Task statement: Word for word, restate the lines from the one containing "674x522 pixels. How" through the last line of the material, and include no pictures.

(Dataset)

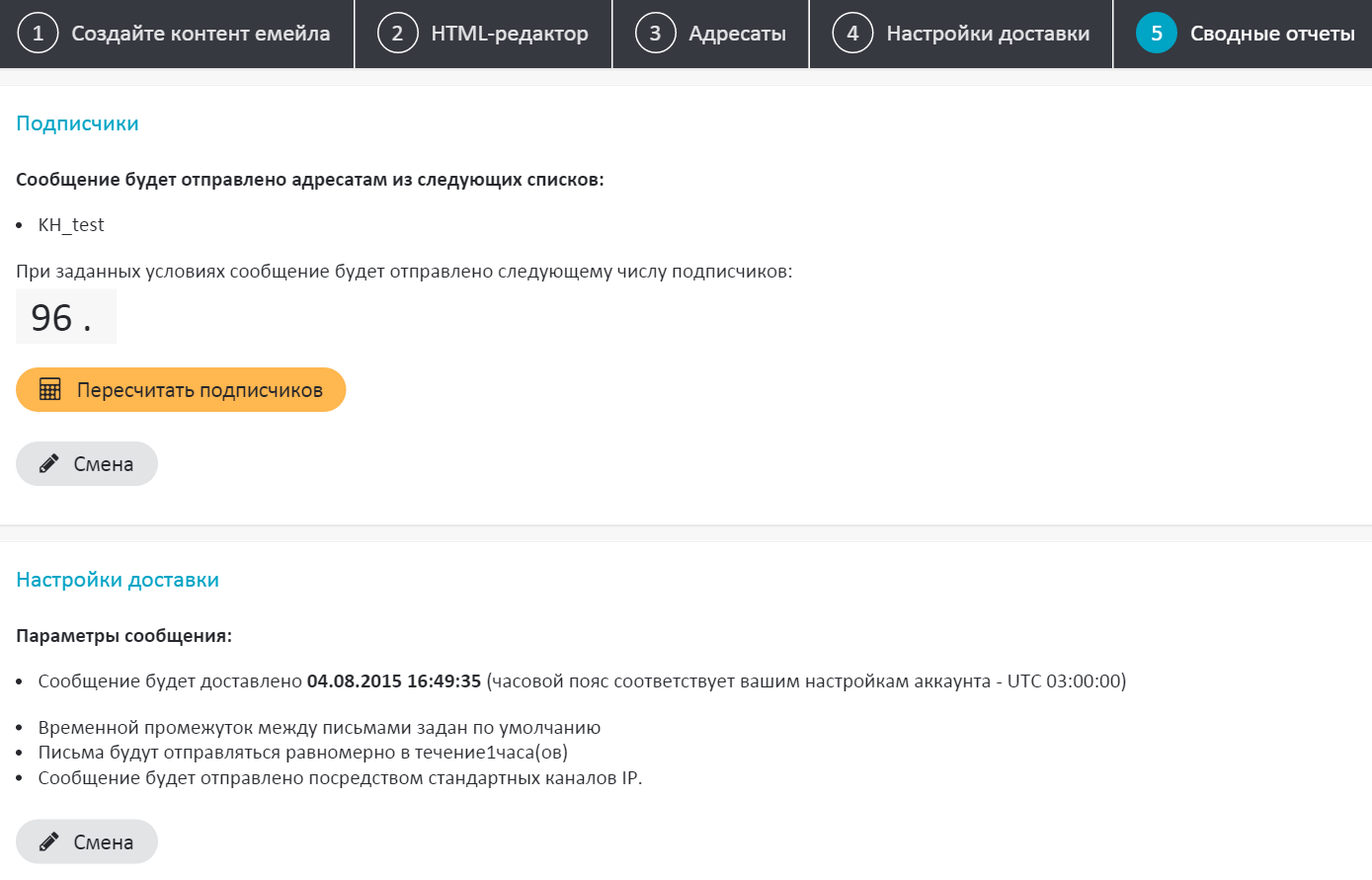1372x880 pixels.
Task: Click the subscriber count box showing 96
Action: [x=65, y=317]
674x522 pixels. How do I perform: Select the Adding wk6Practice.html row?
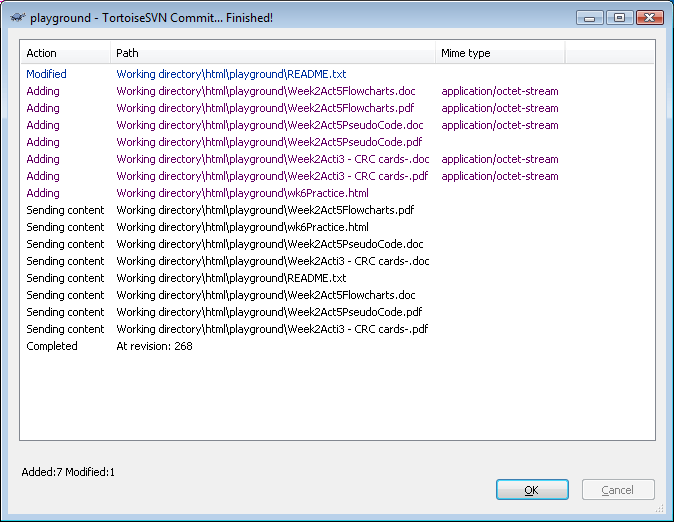coord(242,193)
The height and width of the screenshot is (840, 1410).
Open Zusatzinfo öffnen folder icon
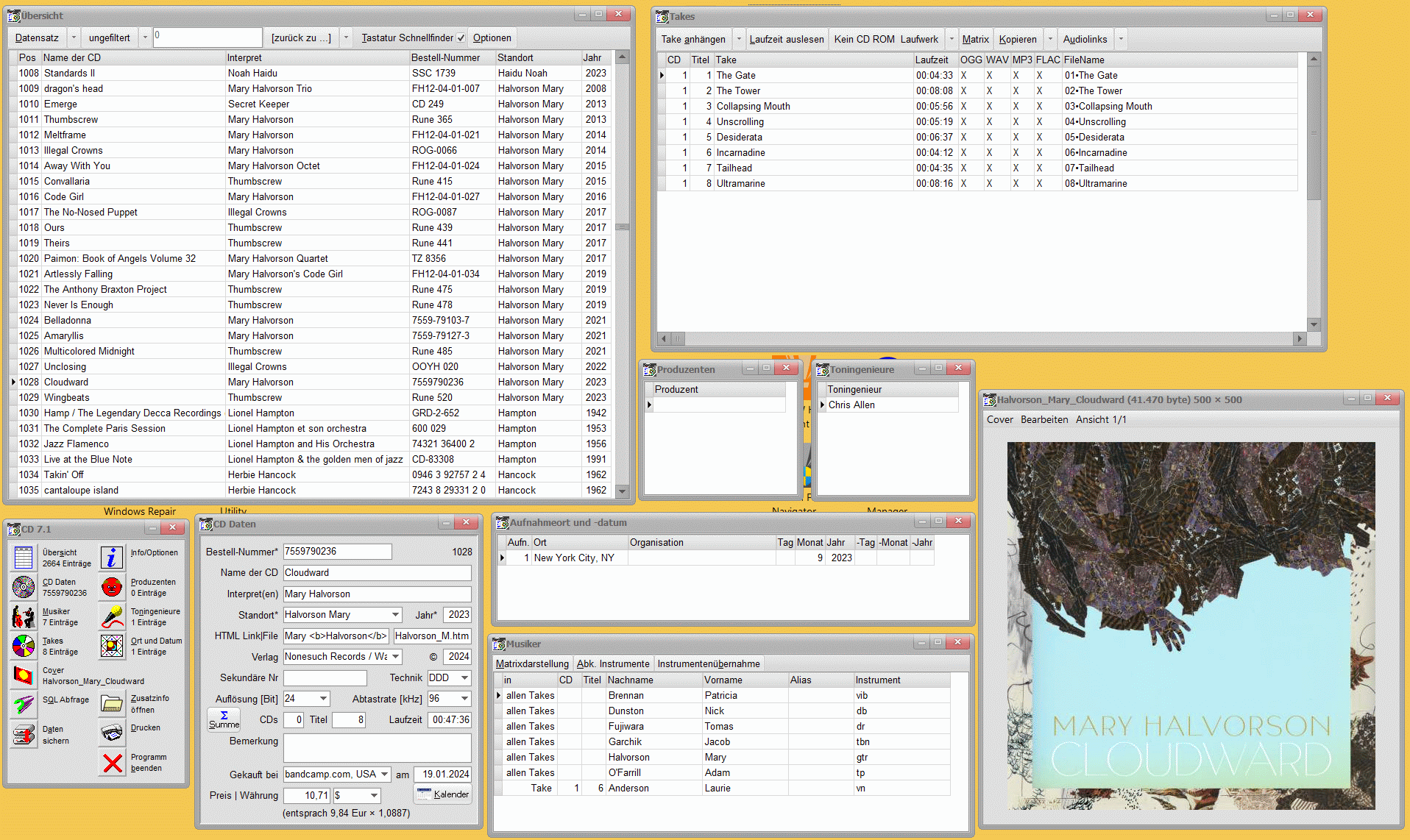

(End Dataset)

Response for this exercise:
674x522 pixels. How do I perform: Select the Adding wk6Practice.html row?
coord(242,193)
The height and width of the screenshot is (840, 1410).
Open Zusatzinfo öffnen folder icon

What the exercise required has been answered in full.